Cross Site Scripting (XSS)

I was just reading an article about a new kind of cross-site scripting attack called "Session Fixation Vulnerability" in which a malicious user is able to get access to the sessionid (jsessionid or cfid/cftoken as examples) of a user on your site.

This is something I talked about in Javascript and the Art of Motorcycle Maintenance, in which I contended that Adobe can and imo should, but probably won't do anything more to improve the security of ColdFusion from these XSS attacks in the upcoming ColdFusion 9 release.

Now I've never considered myself a "hacker" (at least not in the modern sense), but perhaps the only reason it never occurred to me to do this before is because I wasn't really all that terribly interested in breaking anyone else's sites or applications. I'm not a generally malicious person so those sorts of things don't really cross my mind. It's only upon reading this article that I realized how easily I myself, not being malicious, could probably hack some 80% to 90% of ColdFusion sites in the wild today. How? A relatively simple XSS attack against something potentially as innocuous as a blog comment entry.

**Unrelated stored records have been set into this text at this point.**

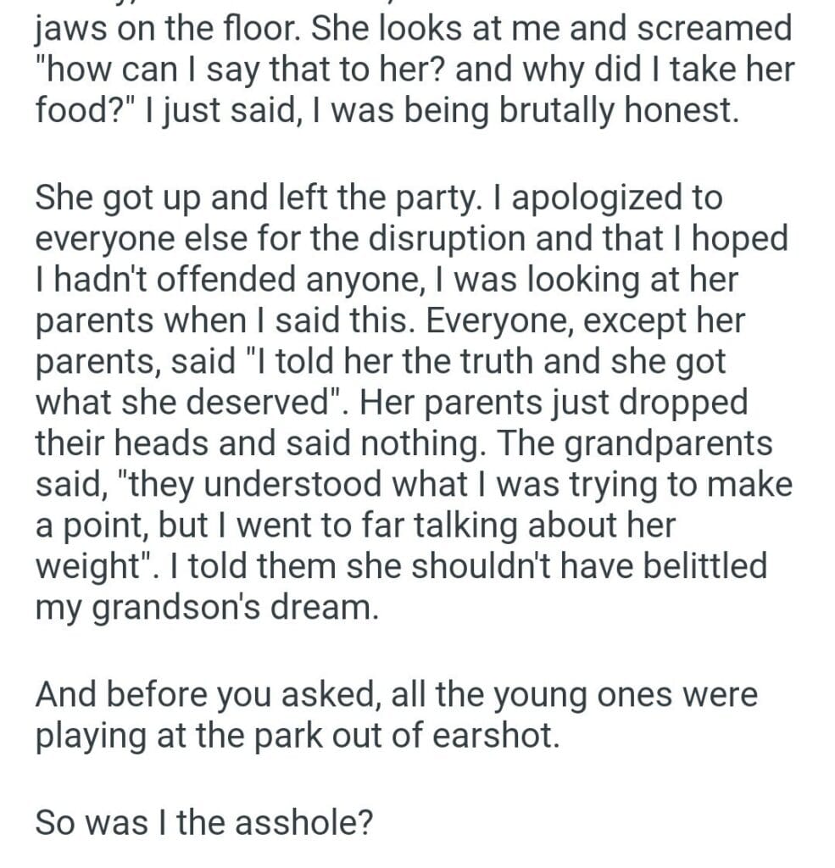Click the question "So was I the asshole?"

click(203, 823)
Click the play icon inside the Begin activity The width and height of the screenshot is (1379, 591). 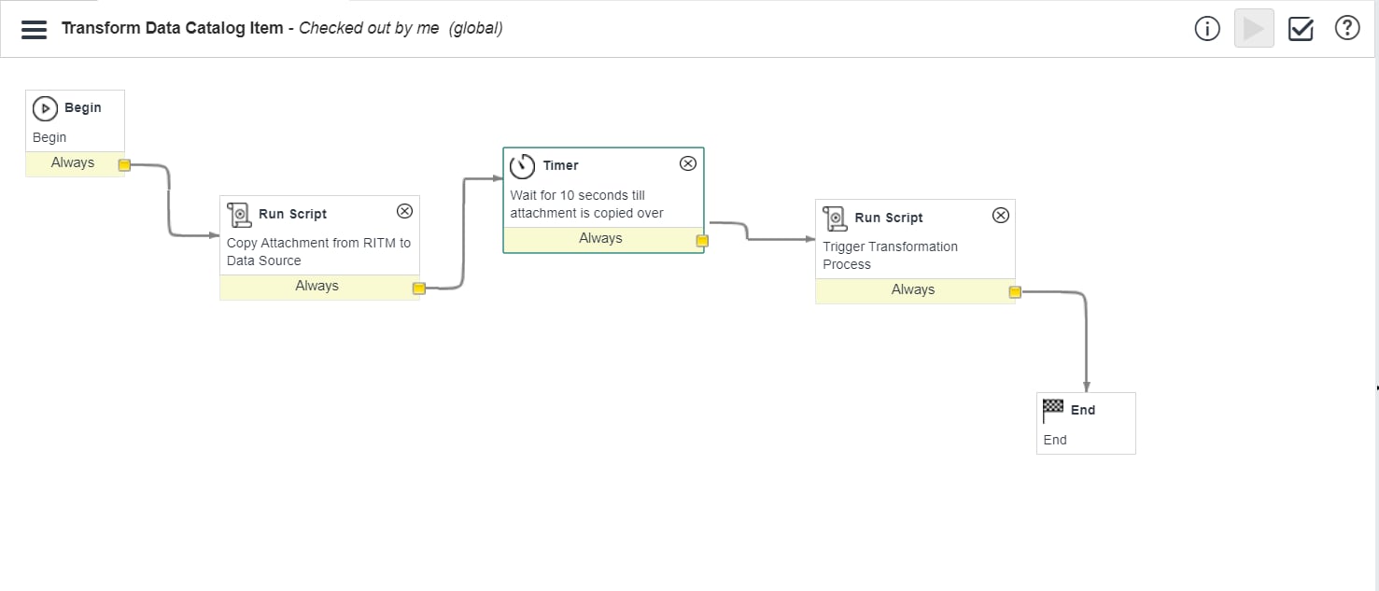45,107
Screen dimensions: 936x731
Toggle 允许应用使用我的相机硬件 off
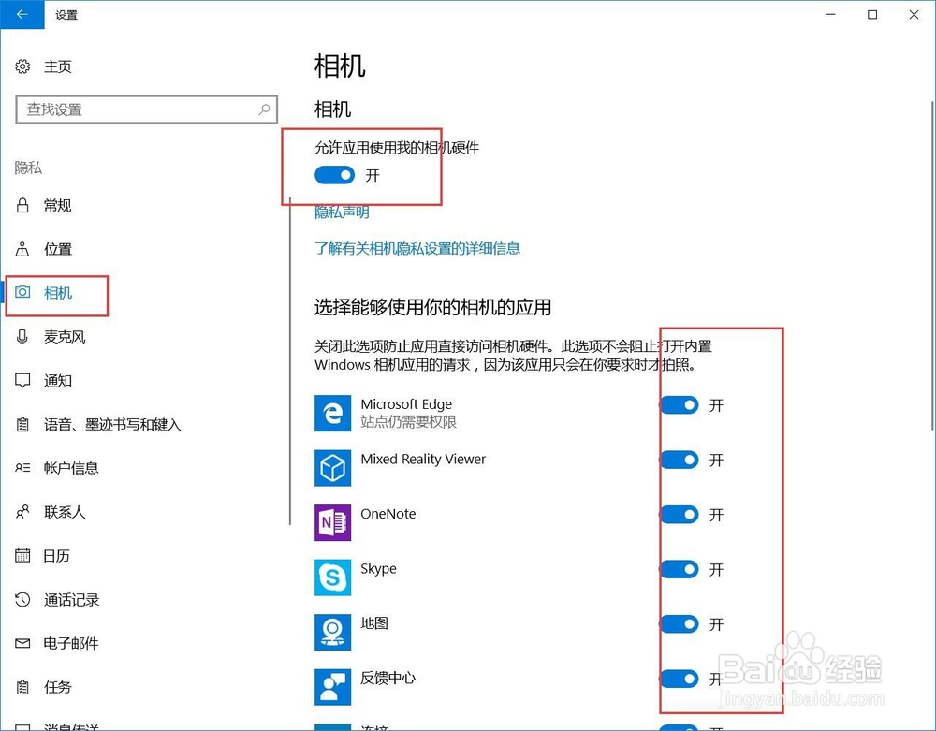pyautogui.click(x=334, y=175)
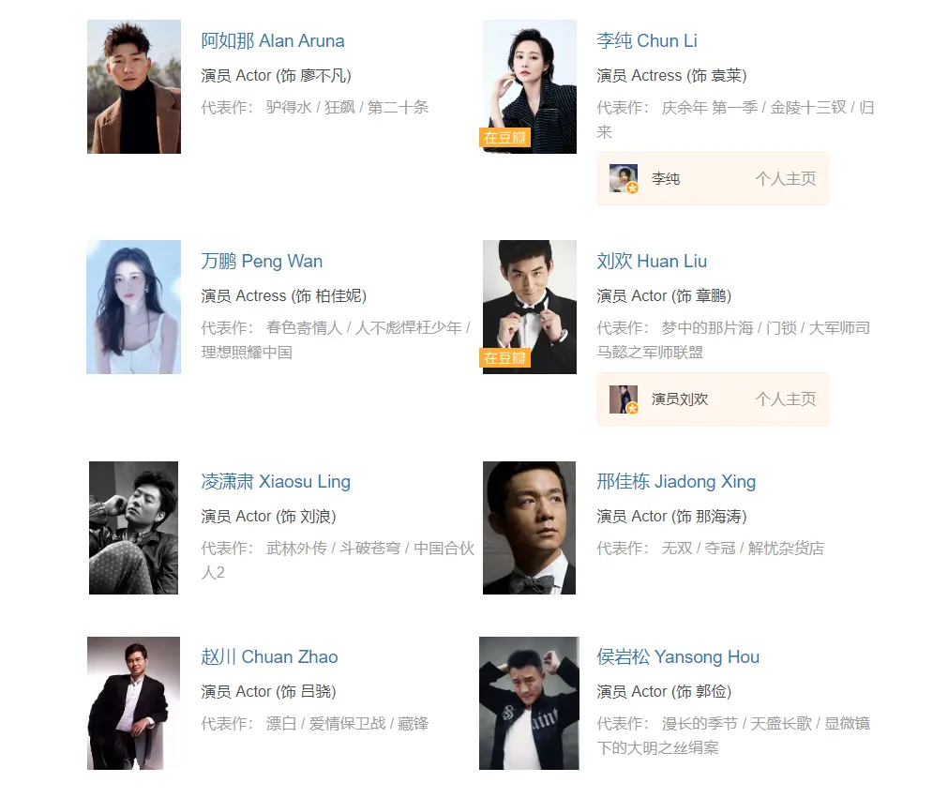Click the 在豆瓣 badge on 刘欢's photo
Viewport: 948px width, 798px height.
click(x=504, y=358)
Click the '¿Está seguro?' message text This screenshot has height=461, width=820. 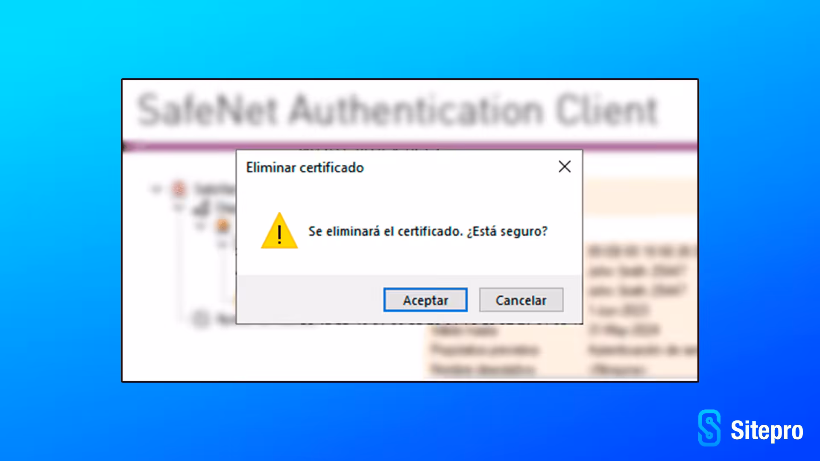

Maybe not most blogs -- maybe most blogs don't really use JavaScript to display comments... but I'm not limited to blogs of course, I could for example write a script of my own that sits around and randomly spiders different ColdFusion powered sites, looking for form fields where I could enter my XSS attack which easily fires off an AJAX request to my own server and hands off to me all the cookie information that's available to JavaScript, because my attack was able to execute within the browser's "safe" security sandbox. The browser doesn't know that script tag is malicious. As far as the browser knows, the site owner created that script tag, so it's the browser's job to do what it says and fire off that Ajax request to my server. The user wouldn't know either. All the user would see is another JavaScript error, which they're probably pretty accustomed to seeing (even if they don't understand them).

I considered the possibility of posting code in this article, showing exactly how that XSS attack would be performed... and then I reconsidered. If you're really interested in protecting yourself, read my previous article and if you're smart, you should be able to see just what I'm talking about...

This merely underscores my point in the previous article. Most of the time the web is a decent place -- because people are mostly decent. That one bad apple however can be a real bitch sometimes, and if they're getting your sessionid from a web application, who knows what sensitive information they might be able to glean from that. As a matter of fact, case-in-point I'd be willing to bet that there are hundreds of places in my last employer's website where I could execute this very XSS attack I'm talking about -- and the only thing stopping me is that I'm not a malicious person (and don't have anything against the guys I worked with there, in spite of the fact that I was fired again).

The reason why most applications have this vulnerability in the first place is actually because most people are like me, good folks with good intentions, not looking to cause any trouble, just getting through their day. And so particularly with ColdFusion because it is such an easy language to learn, most of the people working with it (many of whom don't have programming as their first interest), aren't compelled to spend much (if any) time reading articles like this one I'm reading now that talk about this vulnerability. They are by and large blissfully unaware of the problem. And not even the most devout campaign of developer education in the world is going to reach them all. Hell, most of the ColdFusion programmers I've worked with directly over the years refuse to use CFQUERYPARAM because "it's too much work!" Try convincing those same guys they need to update every JSStringFormat() function in their application to protect themselves against XSS attacks, when they're already refusing to protect themselves against SQL injection because it's tedious.

As long as the system (JSStringFormat) stays in its current state, the best we can hope for is to reach maybe 50% of the developers out there (and that's a pretty liberal estimate). And even then, they're liable not to find or fix every instance of the vulnerability, even in their own applications. What they're liable to do is evaluate each on a case by case basis and fix some and leave the others. For example they might see a number being output and think "oh that's a number, it's safe" -- which it absolutely isn't, but it doesn't matter because we're in the habit of thinking of numbers as being safe. (And not everyone will -- or wants to -- use the server's ScriptProtect feature. I don't.)

So here we have a ubiquitous security risk that happens in just about every ColdFusion application in the world. Certainly not all, but most of them. And yet the ColdFusion community at large, especially one of the most well-known and vocal experts Dave Watts of Figleaf Software, say that not only is it not a problem, according to them having this security threat is better than the the alternative of the Adobe ColdFusion team modifying the JSStringFormat() function just very slightly to make it behave the same way as the new SerializeJSON() function, a change that very few of us would even notice. Their argument for the security risk being better than the alternative ultimately boils down to being concerned that a change might (although it probably won't) cause new programming challenges which they can't articulate because they don't know what those challenges might be. In other words, a phantom menace.

Adobe probably should make that change... they also probably will not make that change, because of the widespread vocal response from people like Dave Watts and others who agree with him in his claim that the status quo is the best solution. I thought this was important before I read this article, when I thought all that was at stake was a "fender bender" (to stay with the metaphor) -- but now I realize it's much more serious than that. Now it's, "oh and by the way, 20% of the cars on the road will burst into flames like the Ford Pinto, the barbecue that seats four."